Collected data entries
• • • •

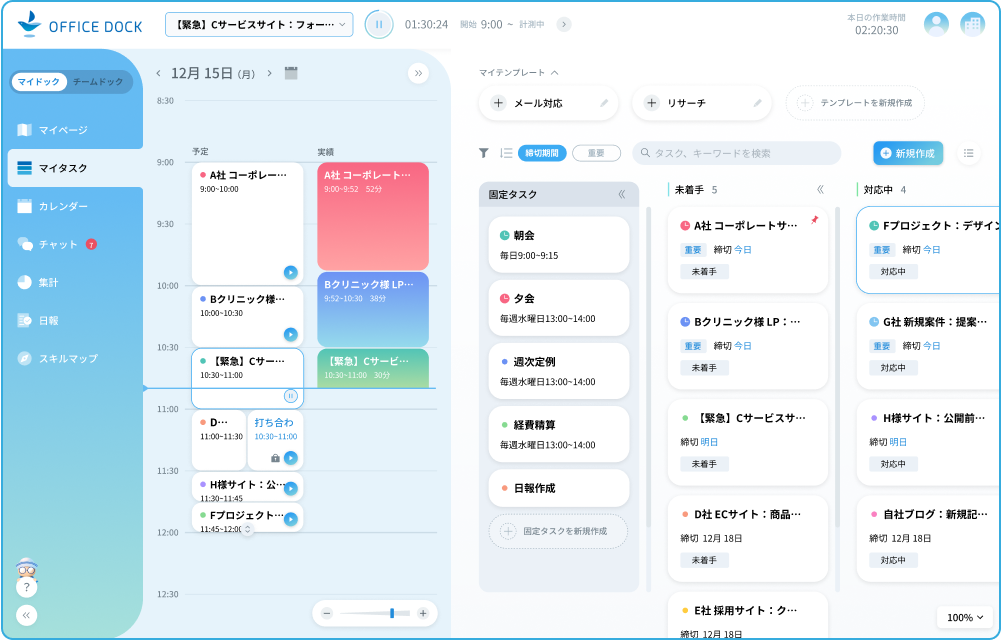Pause the running task timer
1001x640 pixels.
[x=378, y=23]

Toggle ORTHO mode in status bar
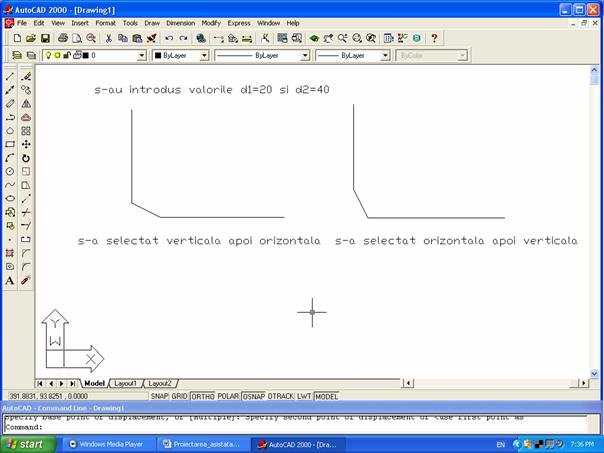(x=203, y=396)
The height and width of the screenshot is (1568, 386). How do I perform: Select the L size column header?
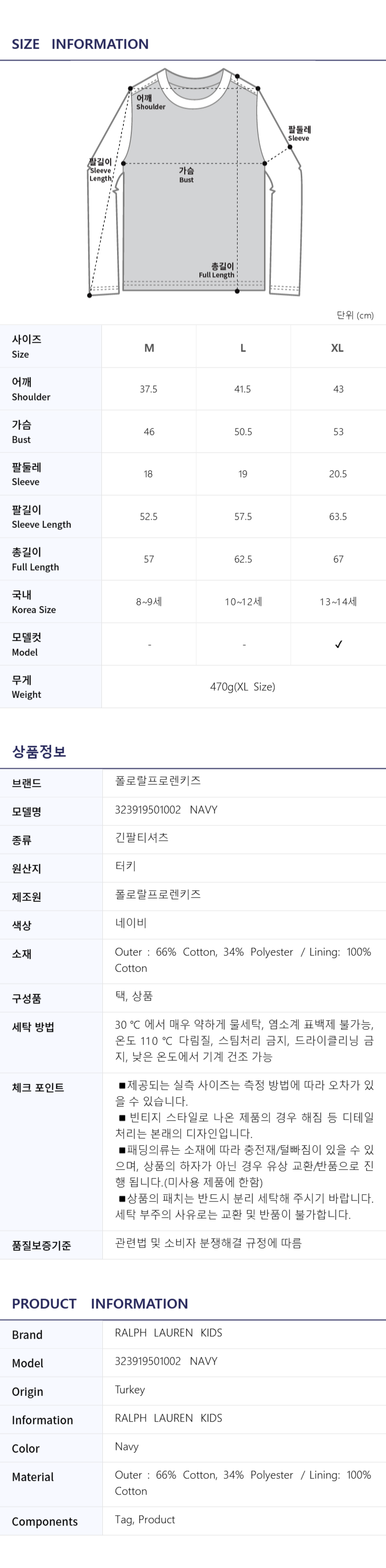point(243,348)
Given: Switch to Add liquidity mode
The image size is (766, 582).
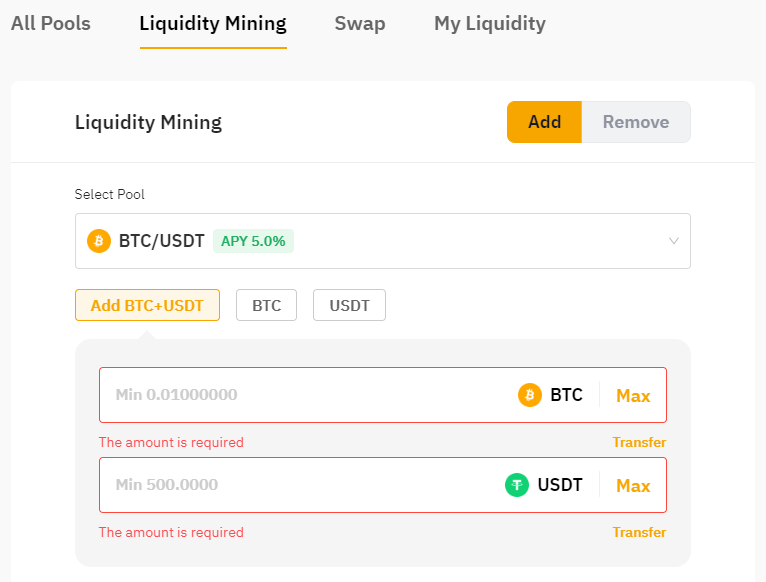Looking at the screenshot, I should coord(544,122).
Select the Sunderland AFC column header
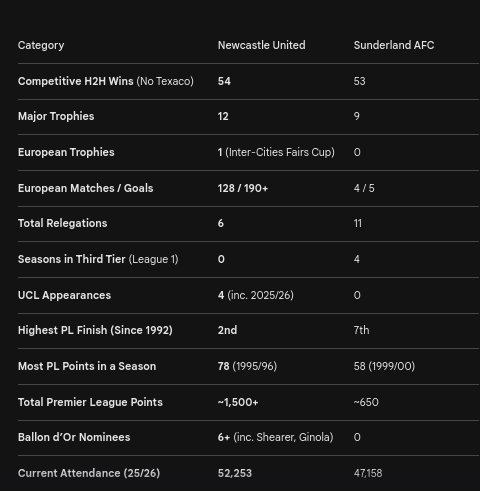Viewport: 480px width, 491px height. 394,45
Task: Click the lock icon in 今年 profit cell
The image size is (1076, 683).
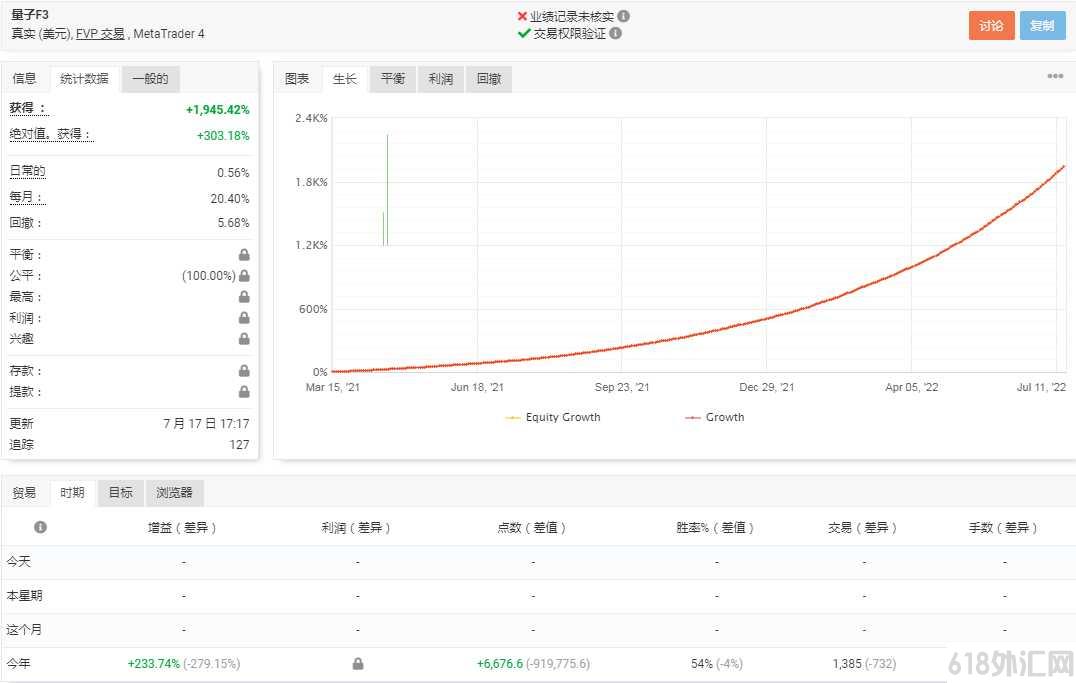Action: [358, 664]
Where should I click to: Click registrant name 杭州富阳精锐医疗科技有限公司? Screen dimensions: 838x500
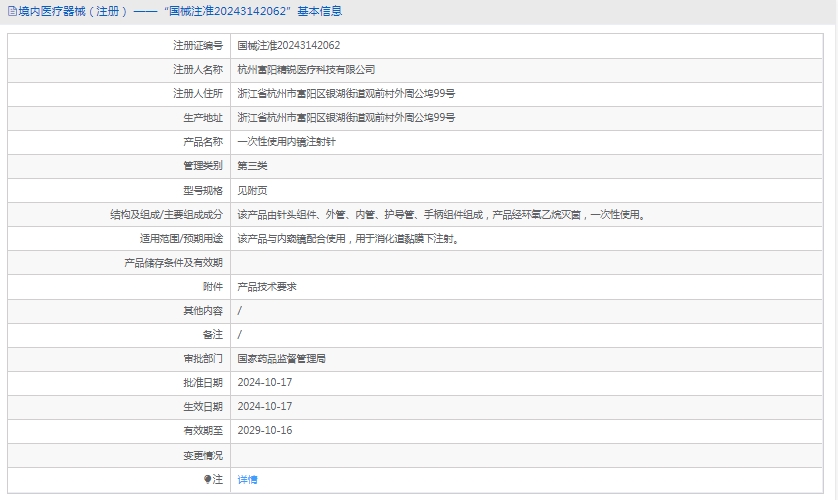(306, 70)
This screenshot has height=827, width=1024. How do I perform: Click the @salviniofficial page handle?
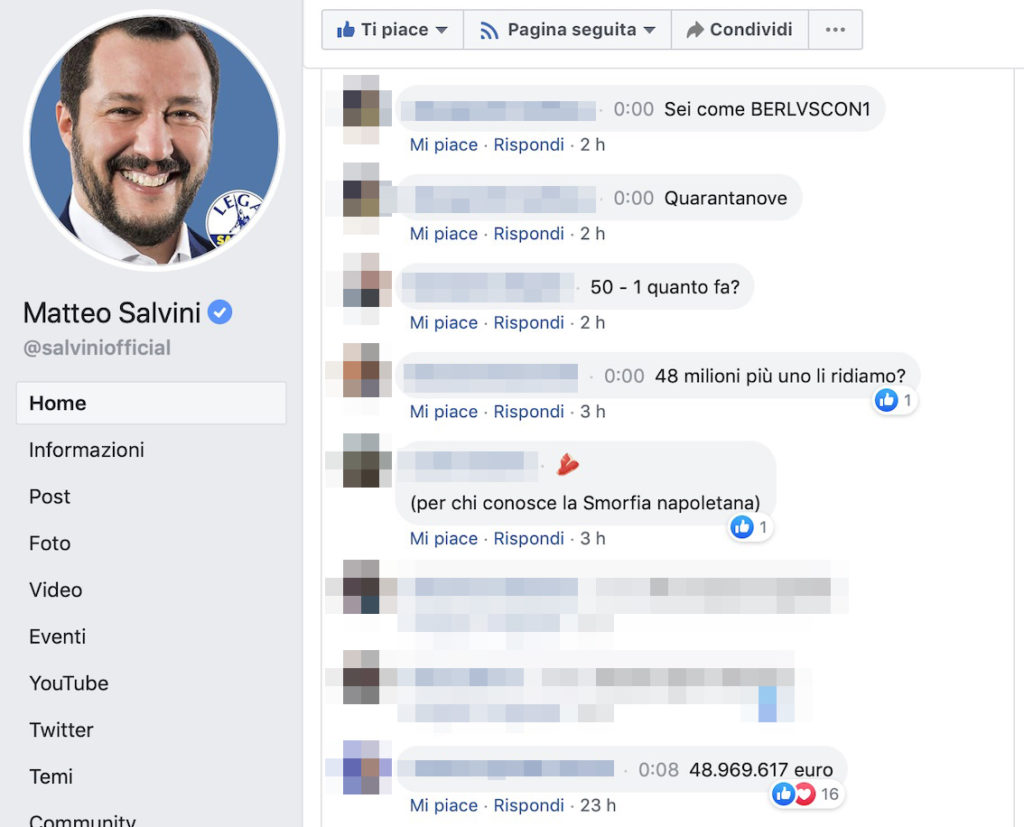point(97,348)
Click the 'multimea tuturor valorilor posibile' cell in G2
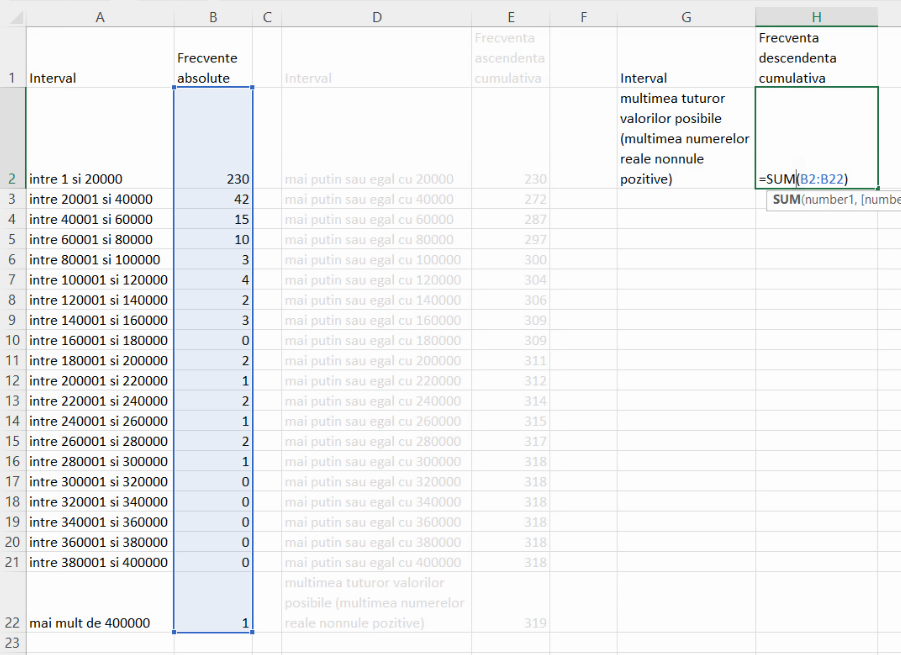Image resolution: width=901 pixels, height=655 pixels. click(685, 138)
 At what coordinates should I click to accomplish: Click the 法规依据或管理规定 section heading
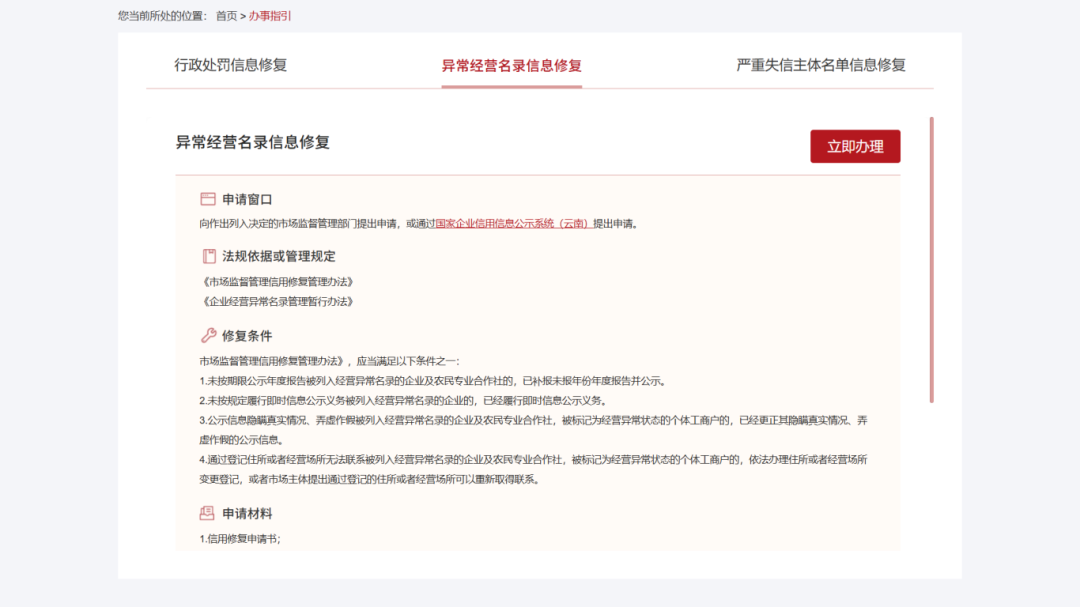[278, 256]
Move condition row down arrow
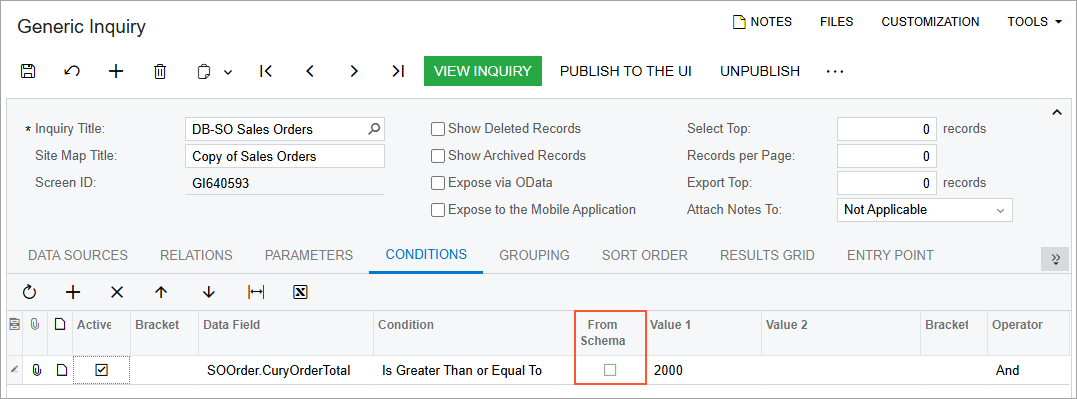The height and width of the screenshot is (399, 1077). tap(209, 293)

• • • •

What is needed here is an exact copy of the lines from the line containing "Given: Switch to Add liquidity mode" through the end of the records, with every picture left out.

*Problem solution*.
Given: Switch to Add liquidity mode
The image size is (766, 582).
Looking at the screenshot, I should coord(544,122).
Select the Sunderland AFC column header
Viewport: 480px width, 491px height. 394,45
Task: Click the lock icon in 今年 profit cell
The image size is (1076, 683).
Action: [358, 664]
Where should I click to: Click registrant name 杭州富阳精锐医疗科技有限公司? Screen dimensions: 838x500
(306, 70)
This screenshot has height=827, width=1024. How do I perform: Click the @salviniofficial page handle?
point(97,348)
Click the 'multimea tuturor valorilor posibile' cell in G2
Image resolution: width=901 pixels, height=655 pixels. click(685, 138)
 At what coordinates should I click to accomplish: Click the 法规依据或管理规定 section heading
[278, 256]
Move condition row down arrow
The height and width of the screenshot is (399, 1077). tap(209, 293)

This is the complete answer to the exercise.